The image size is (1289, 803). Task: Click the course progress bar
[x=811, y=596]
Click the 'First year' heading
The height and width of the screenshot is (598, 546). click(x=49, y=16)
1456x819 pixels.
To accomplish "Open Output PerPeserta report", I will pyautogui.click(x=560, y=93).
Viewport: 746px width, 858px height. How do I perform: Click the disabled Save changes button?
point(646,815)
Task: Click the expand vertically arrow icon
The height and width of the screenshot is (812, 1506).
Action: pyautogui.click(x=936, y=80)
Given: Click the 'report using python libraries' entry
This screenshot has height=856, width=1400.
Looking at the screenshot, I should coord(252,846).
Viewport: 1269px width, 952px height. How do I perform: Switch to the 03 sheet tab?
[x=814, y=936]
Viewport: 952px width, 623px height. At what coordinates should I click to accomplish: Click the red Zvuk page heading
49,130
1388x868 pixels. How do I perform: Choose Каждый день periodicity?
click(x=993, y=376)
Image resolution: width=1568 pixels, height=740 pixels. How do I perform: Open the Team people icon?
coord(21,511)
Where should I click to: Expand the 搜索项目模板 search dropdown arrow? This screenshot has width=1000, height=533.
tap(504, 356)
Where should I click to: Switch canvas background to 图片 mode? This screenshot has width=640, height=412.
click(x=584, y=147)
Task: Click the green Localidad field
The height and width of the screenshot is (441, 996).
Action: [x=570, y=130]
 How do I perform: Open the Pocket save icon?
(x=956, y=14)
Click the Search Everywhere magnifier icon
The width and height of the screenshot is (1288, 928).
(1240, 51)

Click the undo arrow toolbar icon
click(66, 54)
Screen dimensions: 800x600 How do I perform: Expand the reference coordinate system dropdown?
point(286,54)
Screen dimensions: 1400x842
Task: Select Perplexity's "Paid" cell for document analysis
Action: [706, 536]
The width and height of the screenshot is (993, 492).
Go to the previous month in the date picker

+---+

* **Directive**
Please express every line of the records above as a Markdown table with the columns "Row" and "Record line", numbering the rows and leaving out blank lines.

* **Solved problem**
| Row | Record line |
|---|---|
| 1 | The image size is (1289, 803). Task: Click the course progress bar |
| 2 | [x=811, y=596] |
| 3 | Click the 'First year' heading |
| 4 | The height and width of the screenshot is (598, 546). click(x=49, y=16) |
| 5 | 1456x819 pixels. |
| 6 | To accomplish "Open Output PerPeserta report", I will pyautogui.click(x=560, y=93). |
| 7 | Viewport: 746px width, 858px height. How do I perform: Click the disabled Save changes button? |
| 8 | point(646,815) |
| 9 | Task: Click the expand vertically arrow icon |
| 10 | The height and width of the screenshot is (812, 1506). |
| 11 | Action: pyautogui.click(x=936, y=80) |
| 12 | Given: Click the 'report using python libraries' entry |
| 13 | This screenshot has height=856, width=1400. |
| 14 | Looking at the screenshot, I should coord(252,846). |
| 15 | Viewport: 1269px width, 952px height. How do I perform: Switch to the 03 sheet tab? |
| 16 | [x=814, y=936] |
| 17 | Viewport: 952px width, 623px height. At what coordinates should I click to accomplish: Click the red Zvuk page heading |
| 18 | 49,130 |
| 19 | 1388x868 pixels. How do I perform: Choose Каждый день periodicity? |
| 20 | click(x=993, y=376) |
| 21 | Image resolution: width=1568 pixels, height=740 pixels. How do I perform: Open the Team people icon? |
| 22 | coord(21,511) |
| 23 | Where should I click to: Expand the 搜索项目模板 search dropdown arrow? This screenshot has width=1000, height=533. |
| 24 | tap(504, 356) |
| 25 | Where should I click to: Switch canvas background to 图片 mode? This screenshot has width=640, height=412. |
| 26 | click(x=584, y=147) |
| 27 | Task: Click the green Localidad field |
| 28 | The height and width of the screenshot is (441, 996). |
| 29 | Action: [x=570, y=130] |
| 30 |  How do I perform: Open the Pocket save icon? |
| 31 | (x=956, y=14) |
| 32 | Click the Search Everywhere magnifier icon |
| 33 | The width and height of the screenshot is (1288, 928). |
| 34 | (1240, 51) |
| 35 | Click the undo arrow toolbar icon |
| 36 | click(66, 54) |
| 37 | Screen dimensions: 800x600 How do I perform: Expand the reference coordinate system dropdown? |
| 38 | point(286,54) |
| 39 | Screen dimensions: 1400x842 |
| 40 | Task: Select Perplexity's "Paid" cell for document analysis |
| 41 | Action: [706, 536] |
| 42 | The width and height of the screenshot is (993, 492). |
| 43 | Go to the previous month in the date picker |